Wednesday, December 5, 2012

Puppy Linux 5.4 "Slacko" has been released

Barry Kauler has announced the release of Puppy Linux 5.4 "Slacko" edition, a small and lightweight distribution with packages "borrowed" from the latest Slackware Linux release: "It's out! Slacko is one of our flagship puppies, built with the latest Woof from Slackware 14.0 binary packages. It is all-puppy right through, with the advantage of binary compatibility with Slackware 14.0 and access to the Slackware package repositories. Changes: significant improvements in using the Aufs layered file system; improved automatic detection and configuration of analog and 3G modems; Samba printing issues resolved; the X.Org wizard has improved detection and configuration options; many improvements and bug fixes for boot-up and shut-down scripts.

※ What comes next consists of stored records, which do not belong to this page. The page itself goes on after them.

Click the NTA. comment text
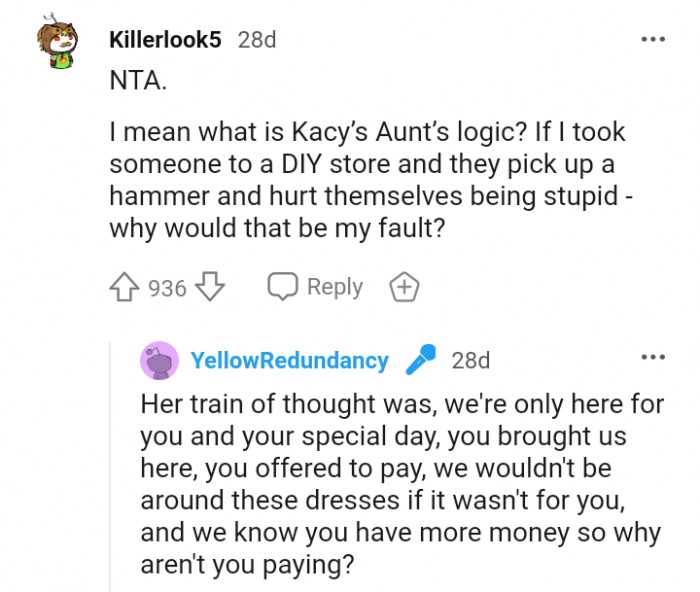 (138, 82)
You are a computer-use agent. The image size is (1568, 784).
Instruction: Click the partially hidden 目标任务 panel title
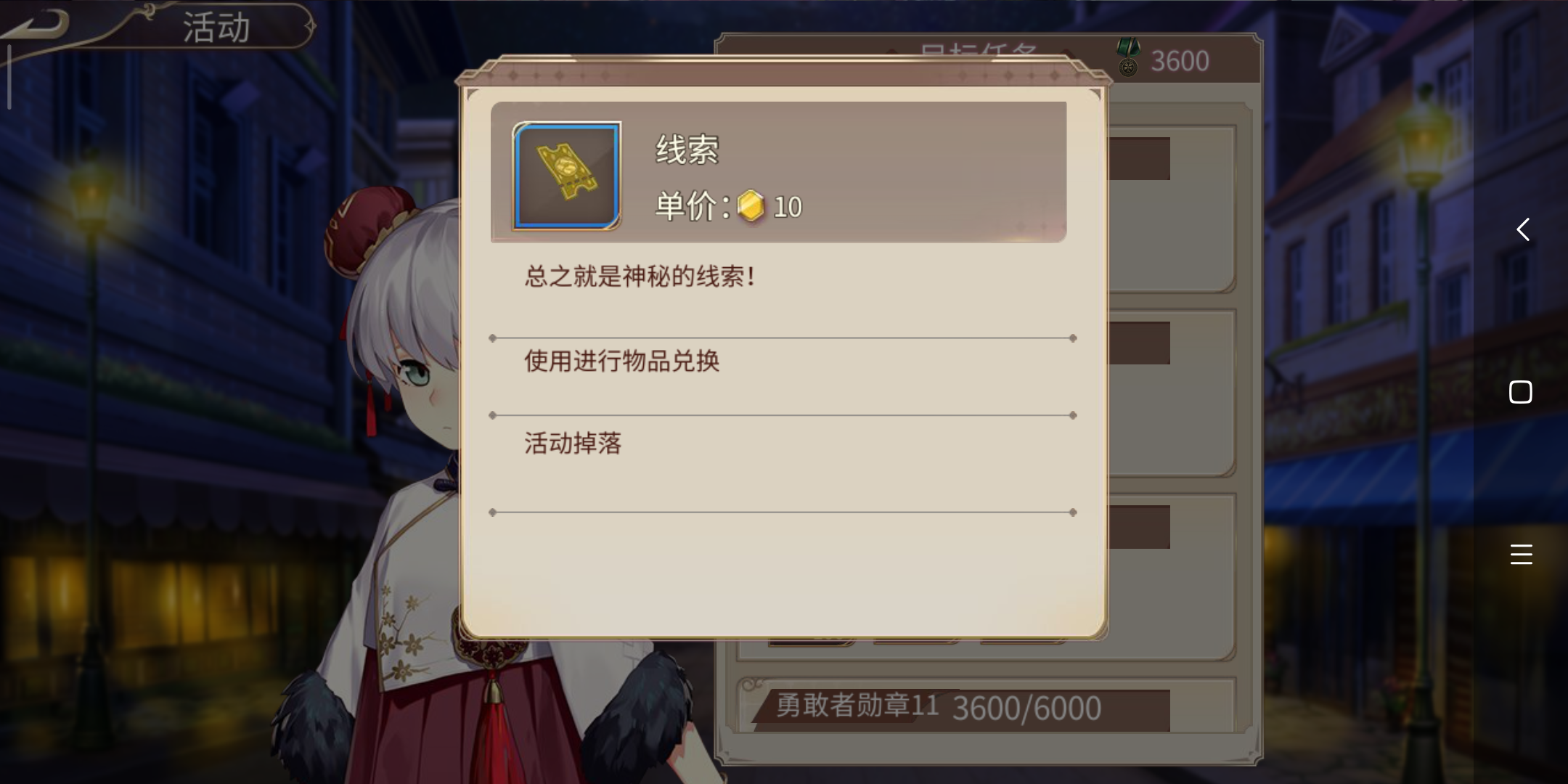(x=979, y=49)
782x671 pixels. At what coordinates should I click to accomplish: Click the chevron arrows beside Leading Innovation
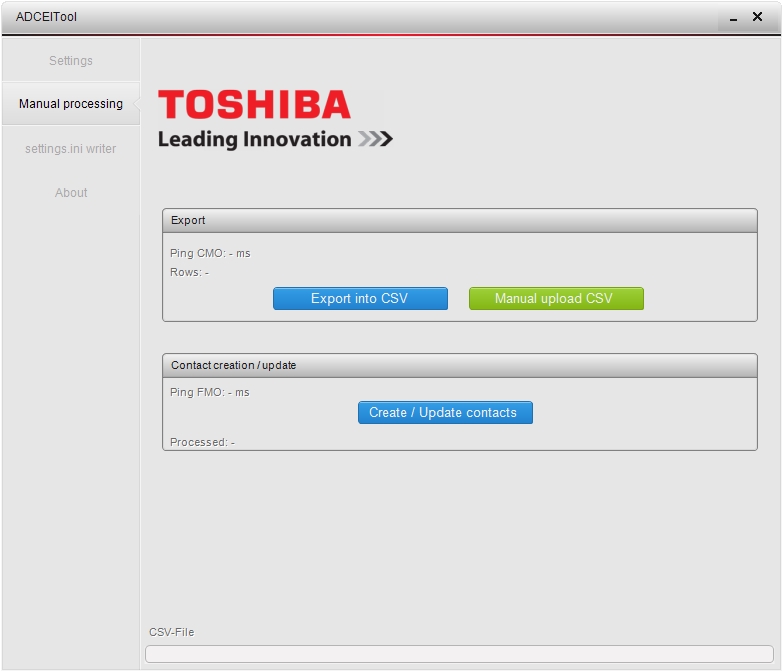click(375, 139)
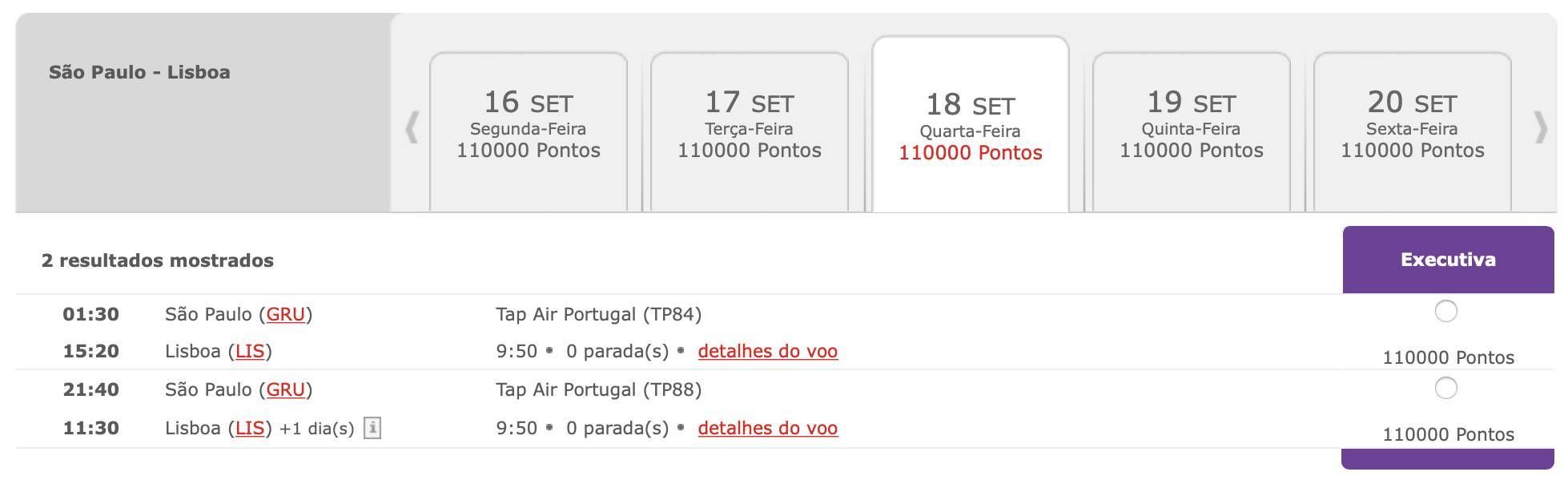Click LIS airport link on 11:30 arrival
Viewport: 1568px width, 484px height.
[x=250, y=428]
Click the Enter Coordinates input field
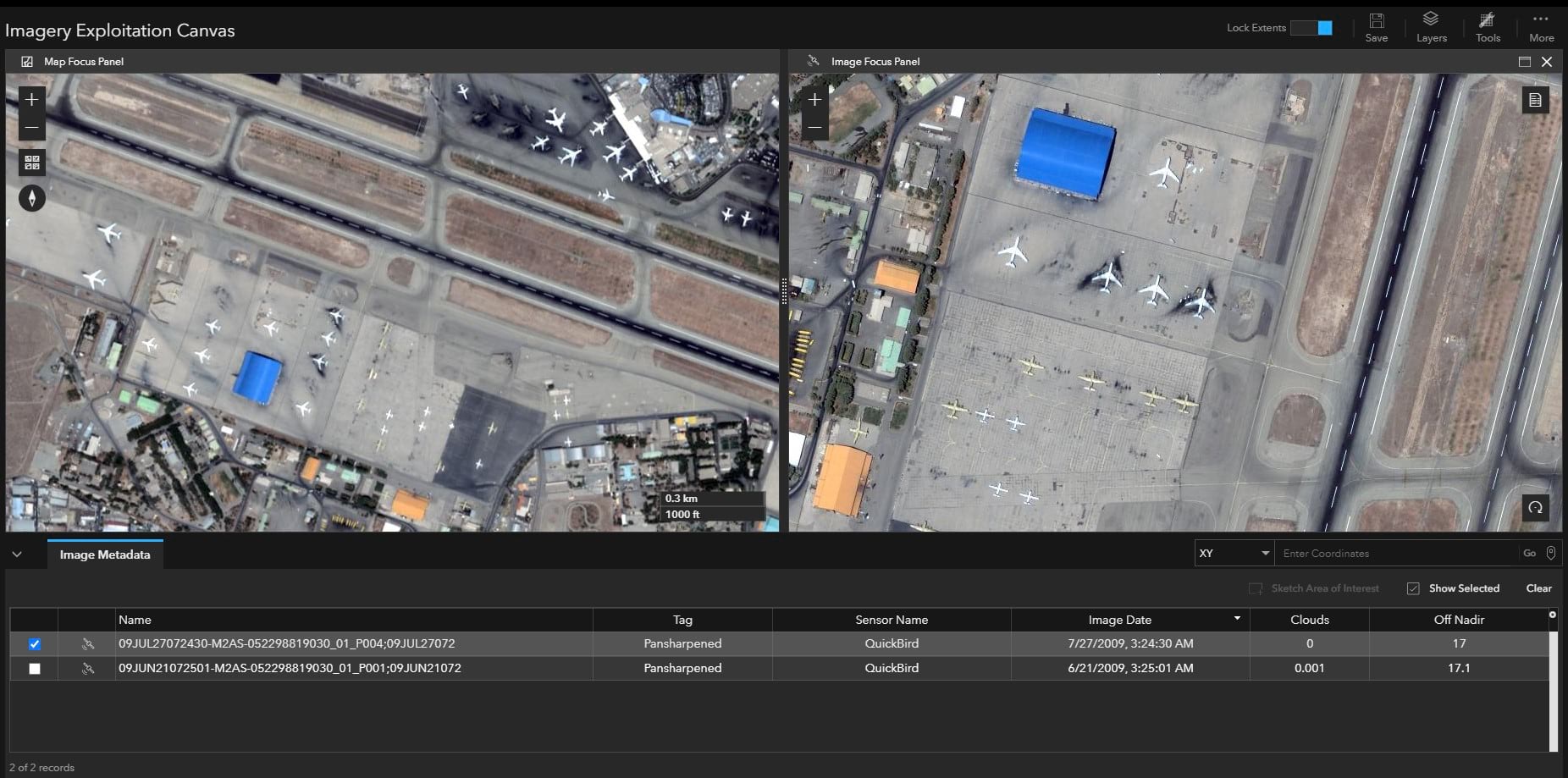This screenshot has height=778, width=1568. [x=1397, y=554]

Puppy Linux is yet another Linux distribution. What's different here is that Puppy is extraordinarily small, yet quite full-featured. Puppy boots into a ramdisk and, unlike live CD distributions that have to keep pulling stuff off the CD, it loads into RAM. This means that all applications start in the blink of an eye and respond to user input instantly. Puppy Linux has the ability to boot off a flash card or any USB memory device, CDROM, Zip disk or LS/120/240 Superdisk, floppy disks, internal hard drive. It can even use a multisession formatted CD-RW/DVD-RW to save everything back to the CD/DVD with no hard drive required at all.